What the task asks — Your task is to gather the lines below that hold the string "site".

Task input —
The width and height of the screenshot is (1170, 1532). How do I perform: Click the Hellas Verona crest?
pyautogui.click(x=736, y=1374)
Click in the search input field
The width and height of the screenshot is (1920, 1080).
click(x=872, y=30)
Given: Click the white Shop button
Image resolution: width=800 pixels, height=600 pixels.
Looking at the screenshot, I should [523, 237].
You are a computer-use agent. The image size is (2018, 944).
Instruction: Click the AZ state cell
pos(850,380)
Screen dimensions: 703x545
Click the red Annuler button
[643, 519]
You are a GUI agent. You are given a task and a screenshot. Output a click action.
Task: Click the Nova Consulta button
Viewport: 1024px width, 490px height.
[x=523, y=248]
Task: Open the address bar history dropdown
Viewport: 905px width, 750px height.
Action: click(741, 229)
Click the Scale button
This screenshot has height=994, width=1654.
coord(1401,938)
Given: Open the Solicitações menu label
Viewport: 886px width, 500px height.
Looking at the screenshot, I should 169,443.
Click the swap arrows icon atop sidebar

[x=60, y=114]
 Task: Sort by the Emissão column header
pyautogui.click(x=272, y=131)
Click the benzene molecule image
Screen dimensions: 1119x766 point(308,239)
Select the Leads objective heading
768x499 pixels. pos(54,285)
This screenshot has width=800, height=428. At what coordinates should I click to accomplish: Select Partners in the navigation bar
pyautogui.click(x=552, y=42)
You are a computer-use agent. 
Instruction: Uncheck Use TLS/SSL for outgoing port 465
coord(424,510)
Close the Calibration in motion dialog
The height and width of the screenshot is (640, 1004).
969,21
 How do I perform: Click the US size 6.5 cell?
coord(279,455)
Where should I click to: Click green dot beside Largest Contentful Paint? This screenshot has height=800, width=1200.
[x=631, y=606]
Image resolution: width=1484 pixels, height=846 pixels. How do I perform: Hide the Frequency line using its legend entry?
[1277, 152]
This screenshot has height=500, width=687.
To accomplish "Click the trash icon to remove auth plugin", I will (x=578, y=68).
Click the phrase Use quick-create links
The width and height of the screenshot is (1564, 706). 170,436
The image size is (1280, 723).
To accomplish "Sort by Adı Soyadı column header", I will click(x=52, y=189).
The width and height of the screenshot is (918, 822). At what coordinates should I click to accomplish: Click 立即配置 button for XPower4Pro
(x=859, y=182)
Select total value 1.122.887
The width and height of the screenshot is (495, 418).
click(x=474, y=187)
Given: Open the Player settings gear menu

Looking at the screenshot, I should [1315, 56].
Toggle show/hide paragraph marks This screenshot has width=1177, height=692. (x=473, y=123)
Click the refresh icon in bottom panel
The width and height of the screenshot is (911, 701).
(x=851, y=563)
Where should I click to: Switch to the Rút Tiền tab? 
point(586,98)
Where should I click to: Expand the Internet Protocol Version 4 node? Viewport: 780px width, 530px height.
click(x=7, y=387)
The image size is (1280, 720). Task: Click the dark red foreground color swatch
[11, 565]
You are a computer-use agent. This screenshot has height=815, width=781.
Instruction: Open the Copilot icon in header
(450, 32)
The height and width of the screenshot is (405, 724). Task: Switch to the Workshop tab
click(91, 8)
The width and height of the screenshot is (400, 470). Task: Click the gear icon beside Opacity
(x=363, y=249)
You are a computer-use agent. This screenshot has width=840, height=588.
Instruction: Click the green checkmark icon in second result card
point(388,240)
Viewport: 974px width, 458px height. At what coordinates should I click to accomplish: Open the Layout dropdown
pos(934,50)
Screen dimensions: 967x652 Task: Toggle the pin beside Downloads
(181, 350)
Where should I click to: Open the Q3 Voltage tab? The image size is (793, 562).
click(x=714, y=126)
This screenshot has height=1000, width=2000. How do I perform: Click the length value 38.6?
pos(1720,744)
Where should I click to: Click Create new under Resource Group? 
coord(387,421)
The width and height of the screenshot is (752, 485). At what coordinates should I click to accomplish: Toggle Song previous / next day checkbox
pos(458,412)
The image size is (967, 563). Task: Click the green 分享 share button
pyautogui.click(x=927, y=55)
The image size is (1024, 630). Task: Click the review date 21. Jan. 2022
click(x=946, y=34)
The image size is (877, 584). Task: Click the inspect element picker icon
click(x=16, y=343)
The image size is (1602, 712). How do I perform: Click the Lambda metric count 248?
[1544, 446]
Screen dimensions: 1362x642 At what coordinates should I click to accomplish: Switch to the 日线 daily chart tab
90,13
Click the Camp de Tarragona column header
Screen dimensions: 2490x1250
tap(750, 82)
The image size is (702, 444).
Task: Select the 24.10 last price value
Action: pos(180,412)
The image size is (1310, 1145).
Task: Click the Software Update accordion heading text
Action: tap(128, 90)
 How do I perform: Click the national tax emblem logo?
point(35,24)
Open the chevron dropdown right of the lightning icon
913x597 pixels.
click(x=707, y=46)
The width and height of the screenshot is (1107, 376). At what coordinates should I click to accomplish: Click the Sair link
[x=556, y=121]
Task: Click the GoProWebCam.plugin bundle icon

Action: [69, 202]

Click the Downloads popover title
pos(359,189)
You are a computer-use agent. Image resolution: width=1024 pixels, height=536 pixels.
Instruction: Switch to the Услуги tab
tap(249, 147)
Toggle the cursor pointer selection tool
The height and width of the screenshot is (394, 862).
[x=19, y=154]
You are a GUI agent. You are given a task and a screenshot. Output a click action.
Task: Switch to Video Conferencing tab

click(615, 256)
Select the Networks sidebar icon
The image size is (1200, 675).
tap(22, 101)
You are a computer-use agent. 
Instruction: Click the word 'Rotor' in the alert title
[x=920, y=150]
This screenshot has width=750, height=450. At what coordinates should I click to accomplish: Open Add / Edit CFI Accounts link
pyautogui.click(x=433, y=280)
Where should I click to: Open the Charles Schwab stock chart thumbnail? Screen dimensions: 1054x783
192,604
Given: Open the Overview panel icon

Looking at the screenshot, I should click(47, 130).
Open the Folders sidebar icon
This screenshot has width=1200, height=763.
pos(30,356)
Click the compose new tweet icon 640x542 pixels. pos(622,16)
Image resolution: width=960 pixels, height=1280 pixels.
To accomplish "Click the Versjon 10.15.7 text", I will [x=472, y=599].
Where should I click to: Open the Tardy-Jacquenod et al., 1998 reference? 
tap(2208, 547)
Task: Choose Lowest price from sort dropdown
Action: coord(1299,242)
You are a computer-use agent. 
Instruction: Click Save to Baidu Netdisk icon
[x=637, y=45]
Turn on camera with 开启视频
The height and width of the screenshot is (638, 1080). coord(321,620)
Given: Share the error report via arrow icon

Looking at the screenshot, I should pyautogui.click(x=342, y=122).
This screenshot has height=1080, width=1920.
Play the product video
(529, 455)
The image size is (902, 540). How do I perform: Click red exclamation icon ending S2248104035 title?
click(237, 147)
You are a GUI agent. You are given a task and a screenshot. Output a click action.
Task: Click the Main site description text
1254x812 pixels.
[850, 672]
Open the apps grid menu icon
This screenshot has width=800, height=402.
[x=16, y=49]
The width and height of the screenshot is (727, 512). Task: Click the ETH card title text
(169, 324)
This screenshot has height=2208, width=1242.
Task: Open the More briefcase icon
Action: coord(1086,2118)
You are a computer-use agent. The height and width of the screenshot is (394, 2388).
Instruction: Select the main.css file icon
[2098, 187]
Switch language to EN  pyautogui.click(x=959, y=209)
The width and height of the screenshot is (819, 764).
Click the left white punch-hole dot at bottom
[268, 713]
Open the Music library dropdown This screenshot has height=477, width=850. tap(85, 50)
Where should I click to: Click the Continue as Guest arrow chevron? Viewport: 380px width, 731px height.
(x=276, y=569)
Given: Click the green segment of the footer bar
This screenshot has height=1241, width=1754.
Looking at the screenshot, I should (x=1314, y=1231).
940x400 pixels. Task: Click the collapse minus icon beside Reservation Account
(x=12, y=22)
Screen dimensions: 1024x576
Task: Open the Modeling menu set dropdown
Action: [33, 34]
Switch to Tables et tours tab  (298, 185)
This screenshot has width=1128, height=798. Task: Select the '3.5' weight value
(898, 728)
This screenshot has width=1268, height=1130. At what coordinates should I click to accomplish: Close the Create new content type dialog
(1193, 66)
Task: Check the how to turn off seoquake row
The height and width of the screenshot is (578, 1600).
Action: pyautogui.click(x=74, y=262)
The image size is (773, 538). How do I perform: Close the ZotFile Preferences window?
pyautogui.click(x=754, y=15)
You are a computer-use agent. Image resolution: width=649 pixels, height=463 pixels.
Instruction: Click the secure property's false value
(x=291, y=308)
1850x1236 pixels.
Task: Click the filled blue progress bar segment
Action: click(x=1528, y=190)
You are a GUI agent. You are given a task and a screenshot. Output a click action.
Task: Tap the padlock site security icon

Exercise result —
Task: Click the Main site description text
Task: Tap the padlock site security icon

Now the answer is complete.